◆ Required action:
Quote these lines exactly: the one that holds "Click the 5小时 tweet timestamp" and every line after it to the end of the material below. Skip pictures.

◆ Dataset:
↓
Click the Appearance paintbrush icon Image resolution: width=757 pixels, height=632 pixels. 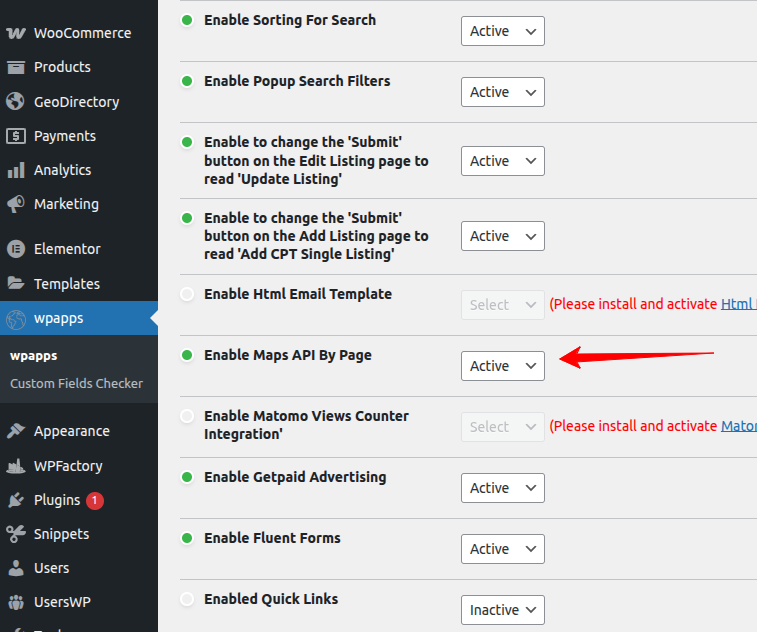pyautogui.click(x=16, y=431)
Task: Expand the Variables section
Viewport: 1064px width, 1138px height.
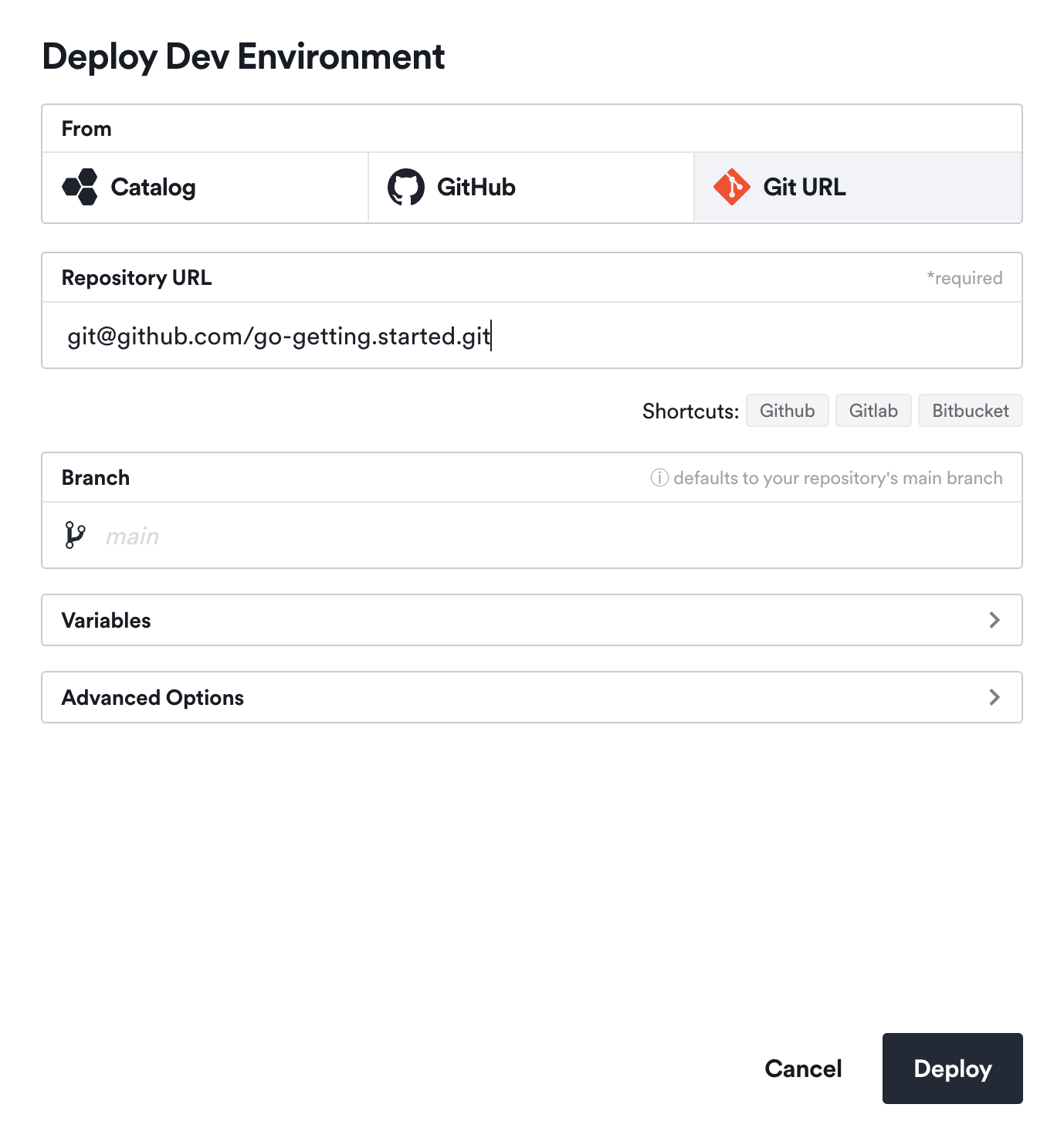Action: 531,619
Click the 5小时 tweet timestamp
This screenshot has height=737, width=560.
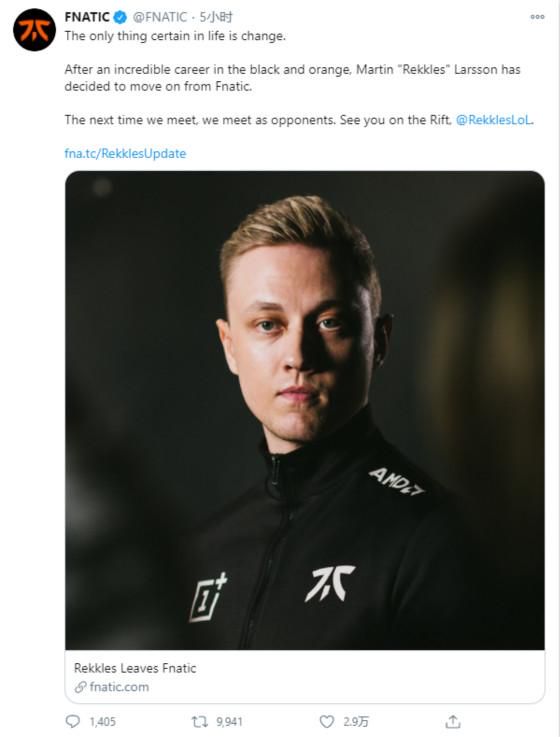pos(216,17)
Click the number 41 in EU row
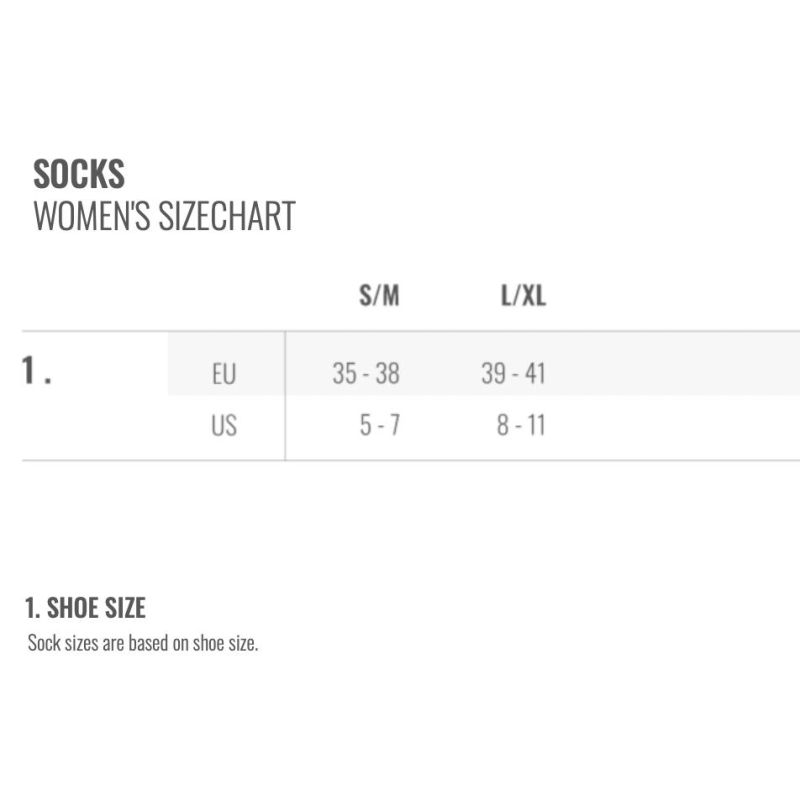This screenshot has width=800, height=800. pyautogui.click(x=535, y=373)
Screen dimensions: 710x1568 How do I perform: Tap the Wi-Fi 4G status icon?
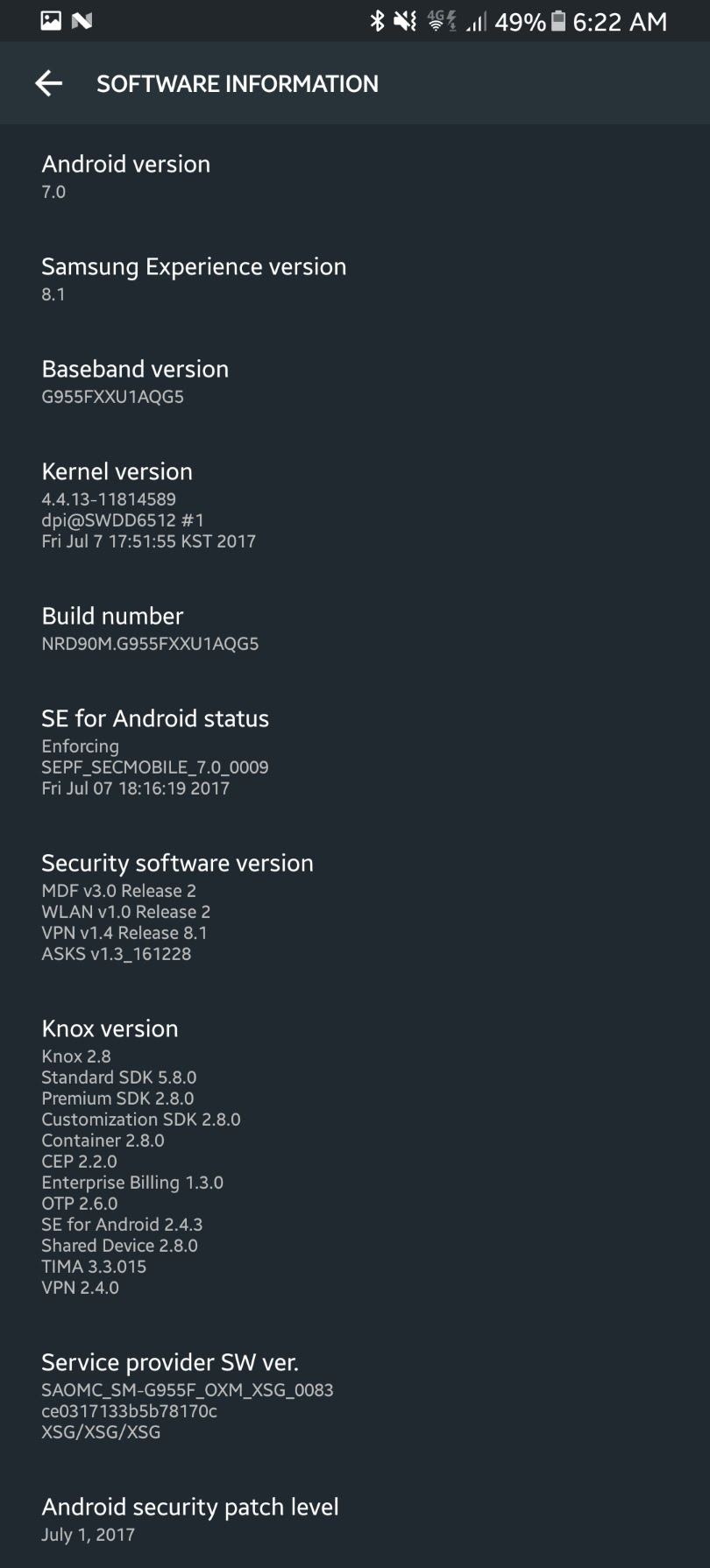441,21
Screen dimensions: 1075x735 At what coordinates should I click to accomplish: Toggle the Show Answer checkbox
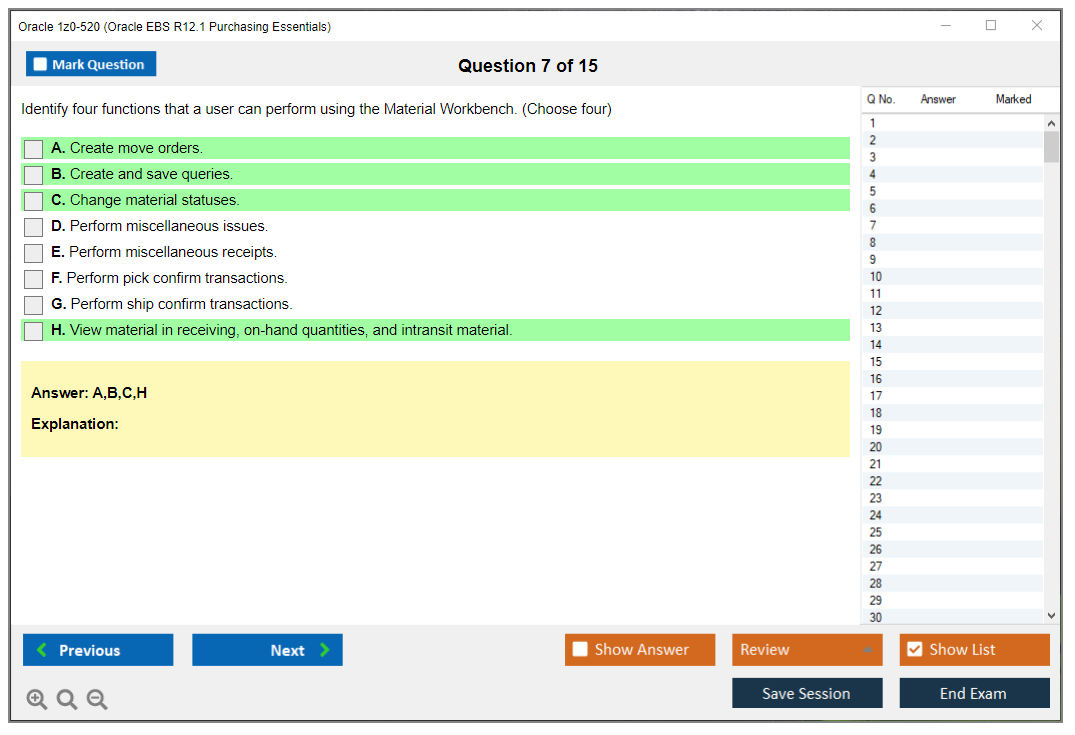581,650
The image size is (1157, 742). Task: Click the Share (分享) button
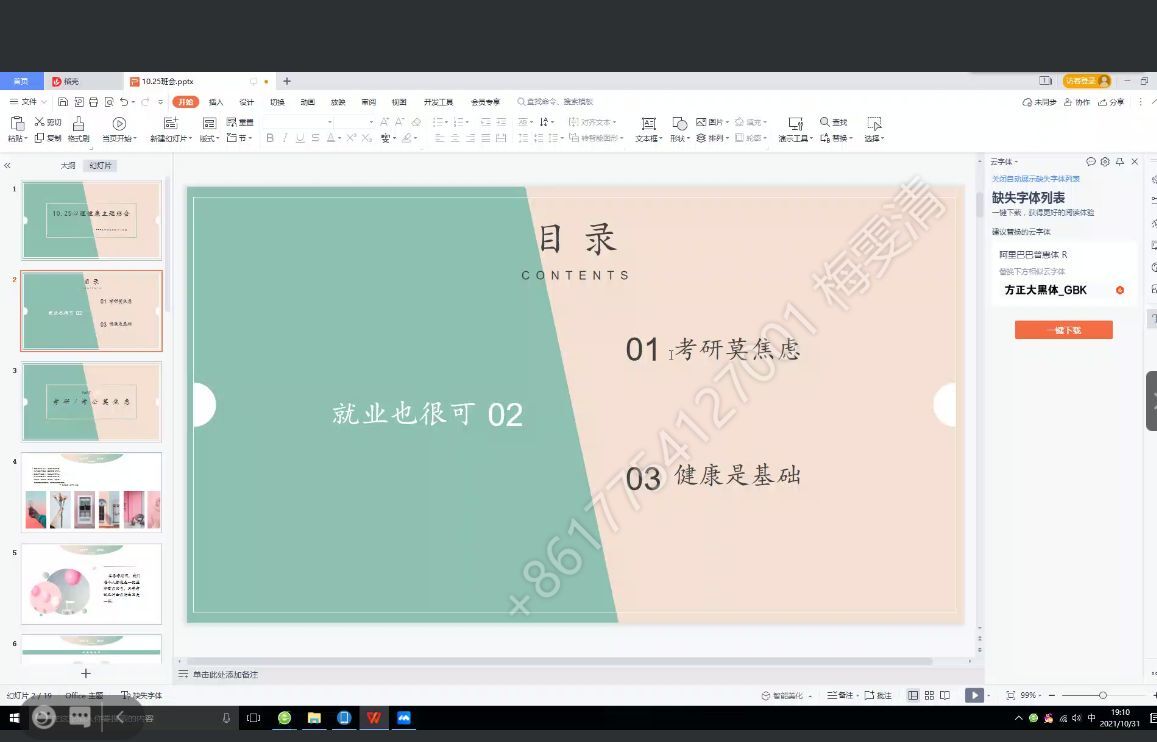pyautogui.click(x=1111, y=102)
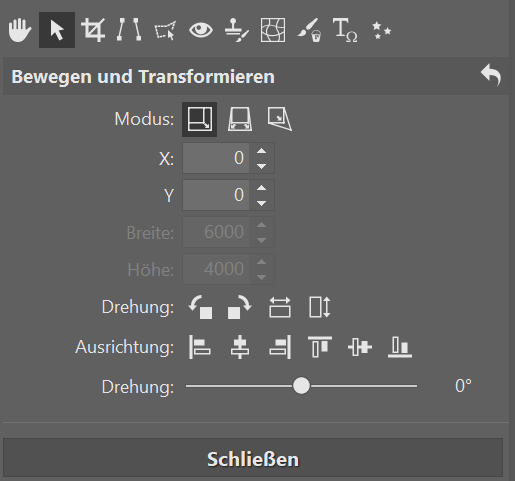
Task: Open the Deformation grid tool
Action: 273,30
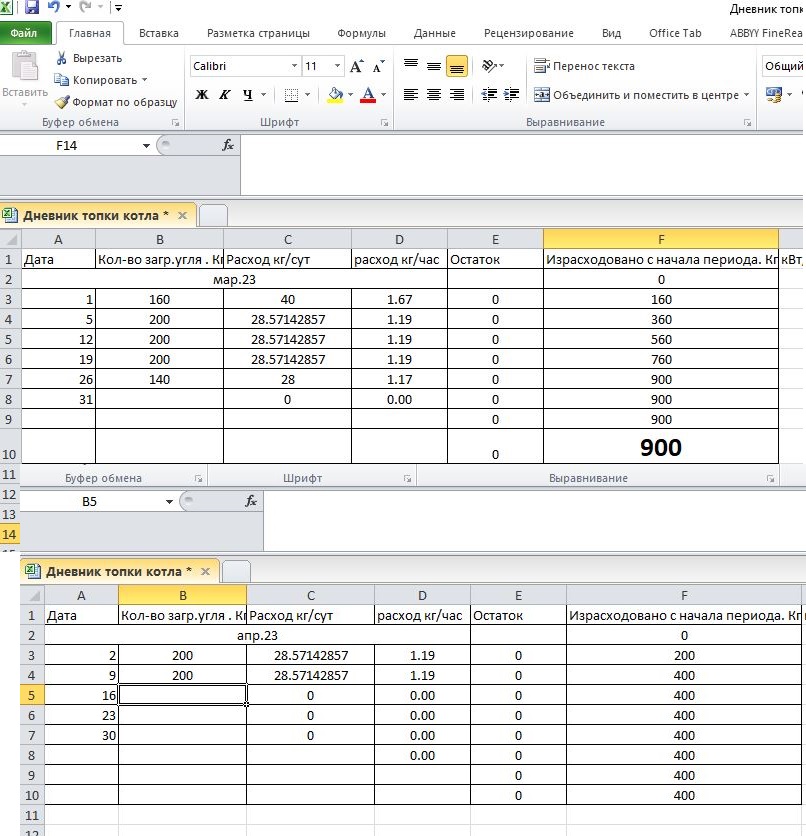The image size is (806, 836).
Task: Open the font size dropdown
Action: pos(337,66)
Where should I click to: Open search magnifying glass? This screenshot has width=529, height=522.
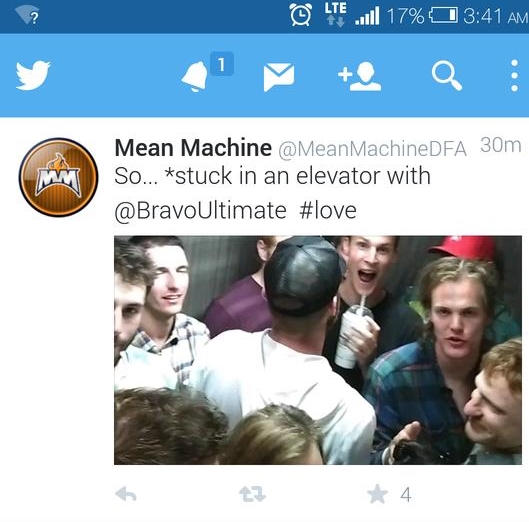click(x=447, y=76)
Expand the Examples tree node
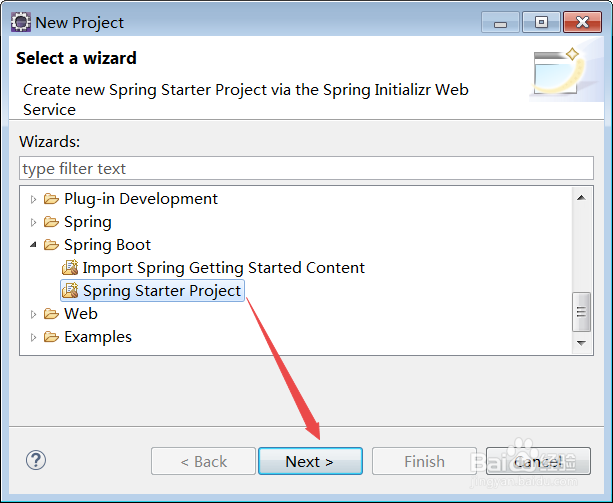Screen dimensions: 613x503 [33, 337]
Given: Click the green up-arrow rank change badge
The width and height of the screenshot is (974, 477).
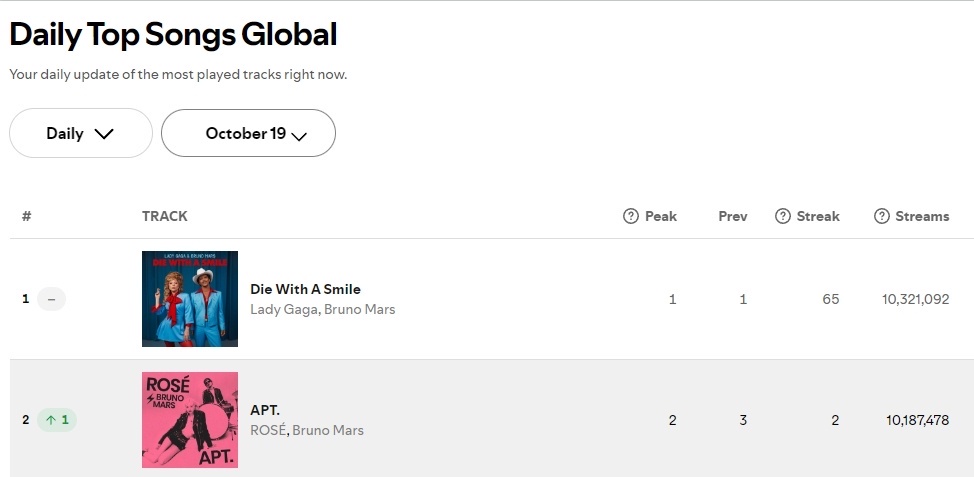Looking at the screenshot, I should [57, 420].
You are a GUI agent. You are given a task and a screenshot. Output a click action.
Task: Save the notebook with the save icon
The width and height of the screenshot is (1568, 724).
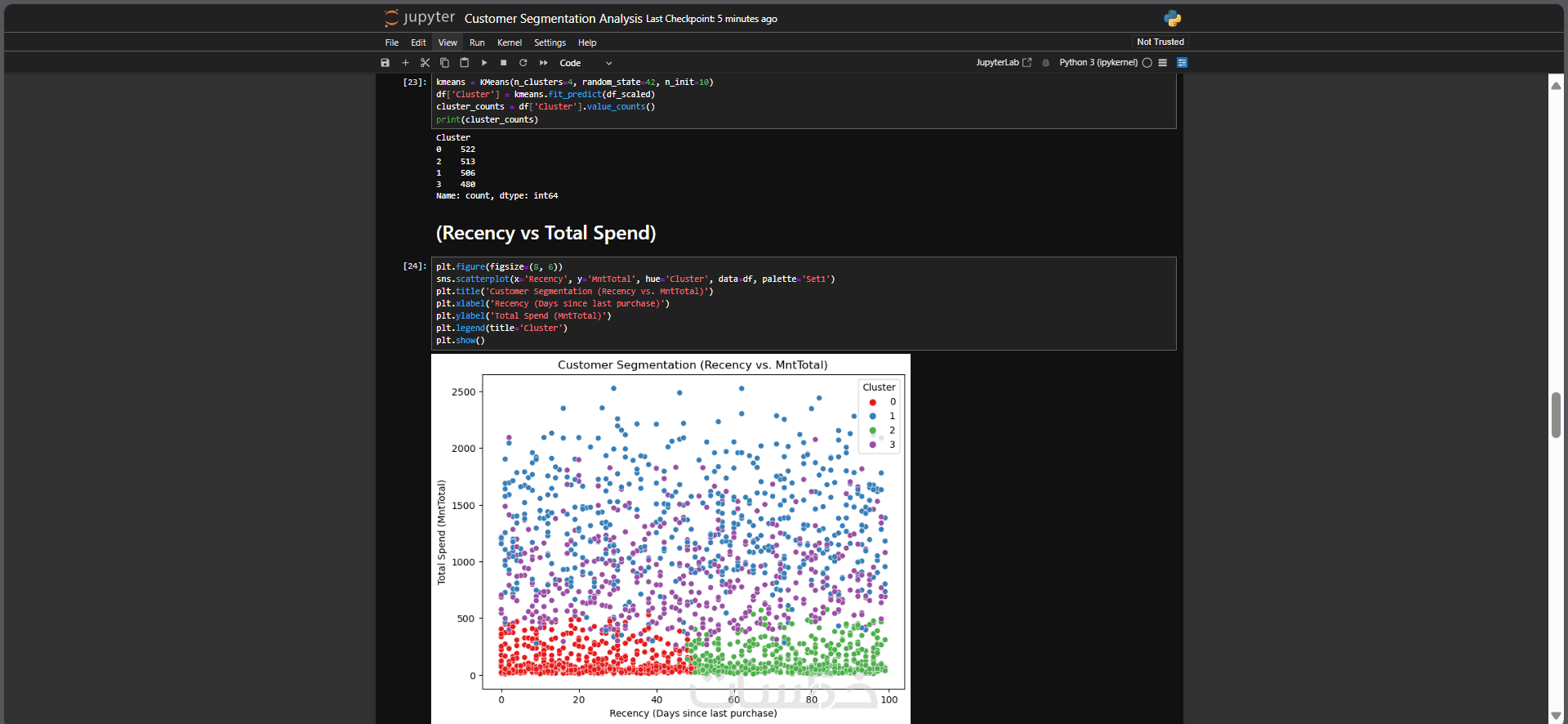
↑
◆ Exercise response:
Click the 5小时 tweet timestamp
This screenshot has height=737, width=560.
pos(216,17)
Click the number 41 in EU row
This screenshot has width=800, height=800. pyautogui.click(x=535, y=373)
Screen dimensions: 710x1568 How do I perform: Tap the Wi-Fi 4G status icon?
441,21
Screen dimensions: 1075x735 At what coordinates should I click to accomplish: Toggle the Show Answer checkbox
581,650
The image size is (1157, 742). Task: Click the Share (分享) button
pyautogui.click(x=1111, y=102)
Task: Open the Deformation grid tool
Action: 273,30
The image size is (806, 836).
Task: Open the font size dropdown
Action: pos(337,66)
Where should I click to: Open search magnifying glass? This screenshot has width=529, height=522.
click(x=447, y=76)
Expand the Examples tree node
Screen dimensions: 613x503 [33, 337]
Given: Click the green up-arrow rank change badge
The width and height of the screenshot is (974, 477).
Looking at the screenshot, I should [57, 420].
You are a GUI agent. You are given a task and a screenshot. Output a click action.
Task: Save the notebook with the save icon
The width and height of the screenshot is (1568, 724).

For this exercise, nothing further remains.